- REQUIRED ACTION -
What lines of the data below hold the string "agent"? Copy each one out.

Items from a data source:
+++

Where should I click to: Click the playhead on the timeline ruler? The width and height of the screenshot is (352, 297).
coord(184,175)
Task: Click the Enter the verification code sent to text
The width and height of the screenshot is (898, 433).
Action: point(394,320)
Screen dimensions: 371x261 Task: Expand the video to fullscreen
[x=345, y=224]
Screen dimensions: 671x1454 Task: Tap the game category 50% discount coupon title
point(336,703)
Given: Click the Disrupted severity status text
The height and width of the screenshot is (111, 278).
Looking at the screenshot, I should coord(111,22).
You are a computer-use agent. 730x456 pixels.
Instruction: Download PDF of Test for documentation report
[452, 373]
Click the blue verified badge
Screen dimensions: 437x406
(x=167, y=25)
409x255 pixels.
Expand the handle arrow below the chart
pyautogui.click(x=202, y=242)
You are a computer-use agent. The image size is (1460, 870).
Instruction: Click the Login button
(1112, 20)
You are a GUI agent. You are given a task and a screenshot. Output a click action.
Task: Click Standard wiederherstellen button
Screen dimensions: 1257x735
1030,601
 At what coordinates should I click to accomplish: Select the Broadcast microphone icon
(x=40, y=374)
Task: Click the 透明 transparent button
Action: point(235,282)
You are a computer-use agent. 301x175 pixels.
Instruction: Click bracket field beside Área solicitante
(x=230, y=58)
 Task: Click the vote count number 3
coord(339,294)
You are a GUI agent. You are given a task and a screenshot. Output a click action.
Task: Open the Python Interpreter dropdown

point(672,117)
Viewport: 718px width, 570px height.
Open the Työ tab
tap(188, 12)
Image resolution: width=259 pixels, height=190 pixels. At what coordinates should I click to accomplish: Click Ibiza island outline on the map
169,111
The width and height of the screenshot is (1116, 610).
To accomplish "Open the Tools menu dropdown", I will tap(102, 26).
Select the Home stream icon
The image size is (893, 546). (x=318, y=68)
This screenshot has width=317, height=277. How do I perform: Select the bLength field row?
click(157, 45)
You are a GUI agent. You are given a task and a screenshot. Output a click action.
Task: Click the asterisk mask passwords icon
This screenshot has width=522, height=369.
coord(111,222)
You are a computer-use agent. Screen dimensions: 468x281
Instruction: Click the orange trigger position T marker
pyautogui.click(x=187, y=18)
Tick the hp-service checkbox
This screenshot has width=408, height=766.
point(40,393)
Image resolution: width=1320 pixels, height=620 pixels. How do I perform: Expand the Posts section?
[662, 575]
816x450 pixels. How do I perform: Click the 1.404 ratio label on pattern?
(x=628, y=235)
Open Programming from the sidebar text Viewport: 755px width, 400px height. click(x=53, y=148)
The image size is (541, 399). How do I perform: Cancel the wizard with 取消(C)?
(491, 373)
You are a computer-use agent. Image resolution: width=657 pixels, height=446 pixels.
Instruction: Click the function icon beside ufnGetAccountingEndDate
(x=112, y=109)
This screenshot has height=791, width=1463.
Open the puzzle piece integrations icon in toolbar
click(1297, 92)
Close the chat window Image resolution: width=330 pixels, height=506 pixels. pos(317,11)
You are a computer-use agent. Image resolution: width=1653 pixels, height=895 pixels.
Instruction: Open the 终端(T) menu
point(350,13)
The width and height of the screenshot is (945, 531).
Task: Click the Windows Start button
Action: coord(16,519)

+++

- PROBLEM SOLUTION -
You are a computer-use agent. 730x456 pixels.
You are a computer-use agent. The image size is (1460, 870).
You are a GUI agent. You are given a task and a screenshot. Output a click action.
You are a computer-use agent. 301x175 pixels.
You are a GUI agent. You are given a task and a screenshot. Output a click action.
You are a GUI agent. You are given a task and a screenshot. Output a click action.
You are a computer-use agent. Screen dimensions: 468x281
You are a computer-use agent. Image resolution: width=657 pixels, height=446 pixels.
You are a computer-use agent. Image resolution: width=1653 pixels, height=895 pixels.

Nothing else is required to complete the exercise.